Freak Shows and Photography
Photography played an important role in dime museums and several men, most notably Matthew Brady and Charles Eisenmann, made fortunes photographing freaks. Freak carte de visites were sold as sourveneirs, giving the opportunity for patrons to take home and recreate the titillation of freak shows in the privacy of their own home, essentially hacking the dime museum. As Wolf notes in her analysis of the story of Leonitus in Plato's Republic, "the ethical ban on looking and the erotic need to look (scopophilia) are presented as conflicting, but by giving in to his desire to look Leontius is no longer the perpetrator but the victim, no longer the looker but the looked at. In Plato’s tale the corpses arouse the voyeurism of the viewer...and are thus themselves to blame for being looked at. Simmilarly, Dime museum freak shows reversed the blame from looker to looked at and were thus a venue of socially sanctioned scopophilia.
Death of the Dime Museum
Dime museums, as cheap but respectable forms of entertainment, began to fall out of favor and disappear in the early twentieth century with the rise of film and vaudeville. Thus the freak shows were remediated and went to die in more low-brow forms of entertainment, specifically as sideshow acts in carnivals.

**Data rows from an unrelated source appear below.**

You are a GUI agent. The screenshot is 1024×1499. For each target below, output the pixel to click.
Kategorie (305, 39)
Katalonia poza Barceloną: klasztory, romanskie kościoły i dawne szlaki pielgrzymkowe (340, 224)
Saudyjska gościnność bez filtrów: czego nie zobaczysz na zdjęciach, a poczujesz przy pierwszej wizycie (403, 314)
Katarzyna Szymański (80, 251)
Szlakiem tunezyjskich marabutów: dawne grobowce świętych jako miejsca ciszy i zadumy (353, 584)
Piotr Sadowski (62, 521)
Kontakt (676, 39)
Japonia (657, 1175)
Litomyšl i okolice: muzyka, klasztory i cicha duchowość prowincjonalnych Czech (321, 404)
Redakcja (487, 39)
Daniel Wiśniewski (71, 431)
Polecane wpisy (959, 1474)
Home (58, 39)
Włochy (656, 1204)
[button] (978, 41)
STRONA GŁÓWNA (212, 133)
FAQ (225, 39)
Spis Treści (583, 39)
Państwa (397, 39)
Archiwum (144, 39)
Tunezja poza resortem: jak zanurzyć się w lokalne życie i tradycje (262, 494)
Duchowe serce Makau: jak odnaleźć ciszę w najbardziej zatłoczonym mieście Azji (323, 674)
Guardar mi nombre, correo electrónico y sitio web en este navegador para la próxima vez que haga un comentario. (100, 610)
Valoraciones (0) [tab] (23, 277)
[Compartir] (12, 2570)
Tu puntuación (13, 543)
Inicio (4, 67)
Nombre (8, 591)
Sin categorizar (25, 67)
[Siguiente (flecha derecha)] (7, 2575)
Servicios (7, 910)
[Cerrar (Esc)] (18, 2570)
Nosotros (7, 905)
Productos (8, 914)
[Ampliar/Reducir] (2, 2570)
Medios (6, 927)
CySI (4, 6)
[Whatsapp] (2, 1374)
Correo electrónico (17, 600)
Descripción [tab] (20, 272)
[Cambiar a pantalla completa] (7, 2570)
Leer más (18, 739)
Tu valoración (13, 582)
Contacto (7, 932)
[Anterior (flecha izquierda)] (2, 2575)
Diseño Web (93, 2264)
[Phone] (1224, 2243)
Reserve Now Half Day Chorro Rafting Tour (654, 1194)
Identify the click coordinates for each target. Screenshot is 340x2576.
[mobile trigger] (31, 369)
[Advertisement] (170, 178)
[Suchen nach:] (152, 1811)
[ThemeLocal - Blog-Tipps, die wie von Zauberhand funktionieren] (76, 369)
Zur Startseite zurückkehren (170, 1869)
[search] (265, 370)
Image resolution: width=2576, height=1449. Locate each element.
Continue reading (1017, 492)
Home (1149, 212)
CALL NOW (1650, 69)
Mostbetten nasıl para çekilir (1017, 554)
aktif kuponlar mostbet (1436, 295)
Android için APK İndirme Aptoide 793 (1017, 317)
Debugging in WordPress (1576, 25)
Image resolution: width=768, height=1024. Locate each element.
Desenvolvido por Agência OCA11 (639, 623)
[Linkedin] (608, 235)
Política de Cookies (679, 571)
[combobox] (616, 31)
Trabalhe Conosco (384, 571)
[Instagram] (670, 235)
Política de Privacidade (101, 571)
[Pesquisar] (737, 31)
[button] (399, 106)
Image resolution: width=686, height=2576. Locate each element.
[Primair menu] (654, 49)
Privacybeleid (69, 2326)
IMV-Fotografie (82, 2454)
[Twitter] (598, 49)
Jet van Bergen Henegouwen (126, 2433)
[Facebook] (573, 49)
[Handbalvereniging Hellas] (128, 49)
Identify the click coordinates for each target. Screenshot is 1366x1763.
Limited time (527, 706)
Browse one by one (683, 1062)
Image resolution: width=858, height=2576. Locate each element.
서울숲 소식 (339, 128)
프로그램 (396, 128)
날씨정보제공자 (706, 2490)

- Bogdan, Robert. Freak Show: Presenting human oddities for amusement and profit. University of Chicago Press, 1988.
- Chemers, Michael M. Staging Stigma: A critical examination of the American freak show. Palgrave Macmillan, 2008.
- Crary, Johnathan. Techniques of the Observer: On vision and modernity in the nineteenth century. MIT Press, 1992.
- Craton, Lilian. The VIctorian Freak Show: The significance of disability and physical differences in 19th century fiction. Cambria Press 2009.
- Dennett, Andrea Stulman. Weird and Wonderful: The dime museum in America. New York University Press, 1997.
- Flusser, Vilem. The Shape of Things: A philosophy of design. Reaktion Books Ltd., 1999.
- Stillman, Johnathan. "An American Showman: P.T. Barnum: Promoter of 'freak shows' for all the family". Historian; Autumn 2007; 95; Platinum Periodicals pg. 16.
- Thompson, Rosemary Garland. Extraordinary Bodies: Figuring disability in American culture and literature. Columbia University Press, 1997.